▸ **INFORMATION SUPPLIED**:
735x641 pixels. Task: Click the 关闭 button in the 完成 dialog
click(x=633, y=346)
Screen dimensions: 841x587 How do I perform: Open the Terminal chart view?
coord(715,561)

...

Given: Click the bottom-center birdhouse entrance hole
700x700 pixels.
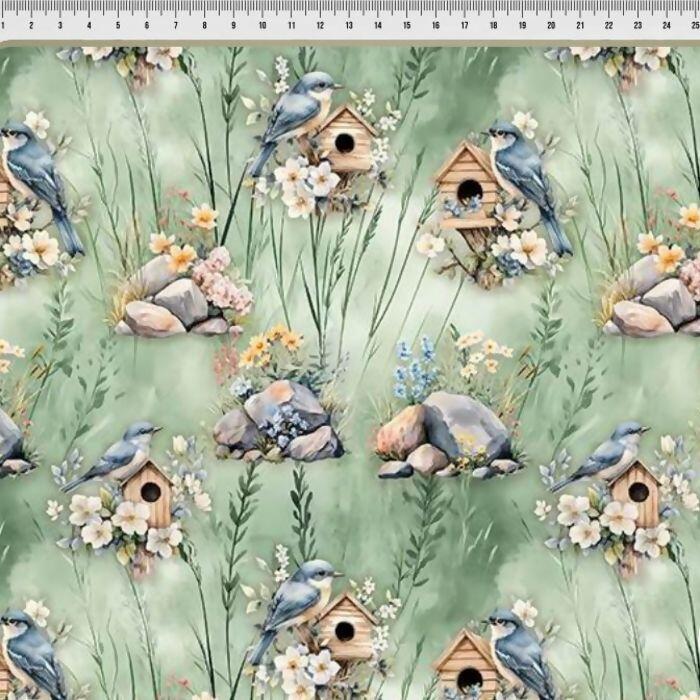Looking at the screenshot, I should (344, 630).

▸ **EXERCISE GOAL**: Rescale the stretch from the line containing "Screen dimensions: 841x587" through the line containing "coord(715,561)", both ends included, and give only those lines again with the requests kept. Multiply each coordinate in the answers by 0.75 and round to whole numbers, with halves rounding up.

▸ **RESPONSE**:
Screen dimensions: 841x587 How do I perform: Open the Terminal chart view?
coord(536,421)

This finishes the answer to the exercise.